Roughly a paradox is ~~ 1/2 of a proof by contradiction of the opposite of one
of the premises from the other premises, where some of the premises are
typically hidden and the contradiction may only thereby be felt, not explicitly
derived.   It's the part of such a proof where one (almost or actually) derives
the contradiction from the larger set of premises.  It's not the part where one
derives the opposite of one of the premises from the other premises.  That part
is _a_ resolution of the paradox.  For example, one resolution of the liar
paradox is Tarski's Theorem (first known to Goedel).  N.B. Sometimes the
original paradox is informal and its resolutions require filling in more than
the hidden premises.  For example, I vaguely recall that Myhill considered an
interesting negationless, interpreted language in which one _could_ express a
truth definition.  However, filling in the language part with first-order
arithmetic, ... instead, yields Tarski's Theorem:  ~~ the language can_not_
express its standard truth definition.

e.g., about various annoying and, especially, annoyingly insuccinct
versions of the liar paradox --- without drawing any substantive
conclusions or resolutions.  As essentially noted by Harvey and emphasized by
Martin Davis, we learn something (sometimes something profound) when we
_resolve_ a paradox:  fill in the missing parts (which language, ...), tease
out the hidden premises, decide which premise to take the opposite, and derive
that opposite from the remaining premises.  Then we get a theorem, some
possibly new, important, and profound information.

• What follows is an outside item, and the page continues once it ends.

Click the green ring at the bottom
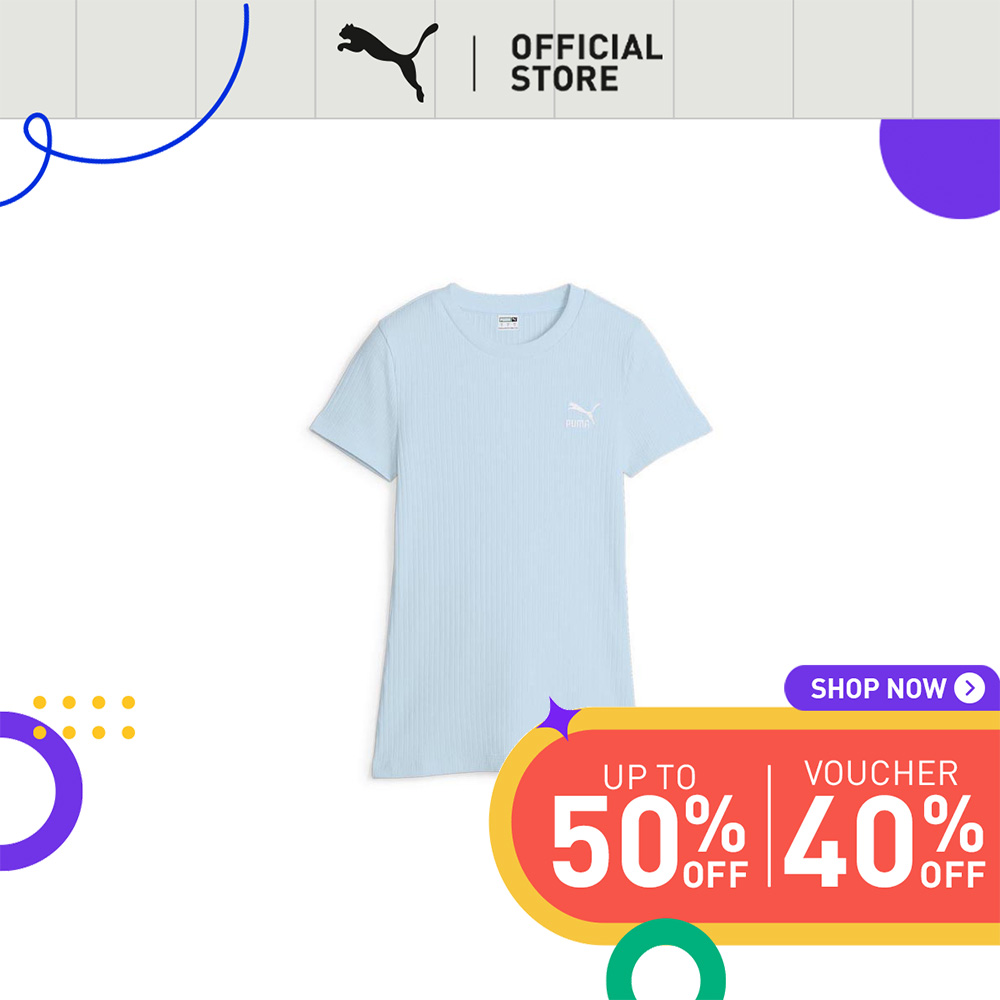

Lets see how this might apply to Banach-Tarski.  Steve Simpson nicely suggested
a resolution.  Negate the premise that our worlds of sets allow non-Borel
stuff.  I was not personally in favor of negating that premise, but already
said that I thought studying the resultant world of sets is interesting.  I
personally favor allowing choice to stay in the set of premises.  For me the
paradoxical element is not non-measurable sets, for me it's the _possibility_
that _real physical_ space might admit of such a decomposition-recomposition.
My gut reaction is that real physical space does not admit of such a
restructuring.  Hence, the first, unrefined resolution of Banach-Tarski that
occurs to me is that real physical space is not one of the spaces for which we
get Banach-Tarski.  That would leave questions like Which mathematical
space more accurately models real physical space?  Hmmm, for the experts: Do
relativistic spaces have a Banach-Tarski paradox?  Is there some notion of
rigid there permitting Banach-Tarski (in some form) _and_ in a form that
makes us feel (if not explicity derive) that something is wrong?

Another unrefined resolution occurs to me.  This time we negate my premise that
real physical space does not admit Banach-Tarski restructuring.  We get the
possible conclusion that _real physical_ space does.  From definibility results
Harvey alluded to, one suspects we might have trouble doing such a
restructuring on purpose in the lab.  But it might, with low probability,
happen spontaneously?  I'm thinking very vaguely here about stuff like quantum
fluctuations that some cosmologists believe might have brought our free lunch,
the universe, into existence in the first place.

The above considerations re Banach-Tarski come under the space part of
Harvey's

1. Mathematics starts with counting and measuring. These matters are
closely connected with modeling various physical phenomenon involving space
and time.

I'd like to see some more resolutions to believe in from the experts.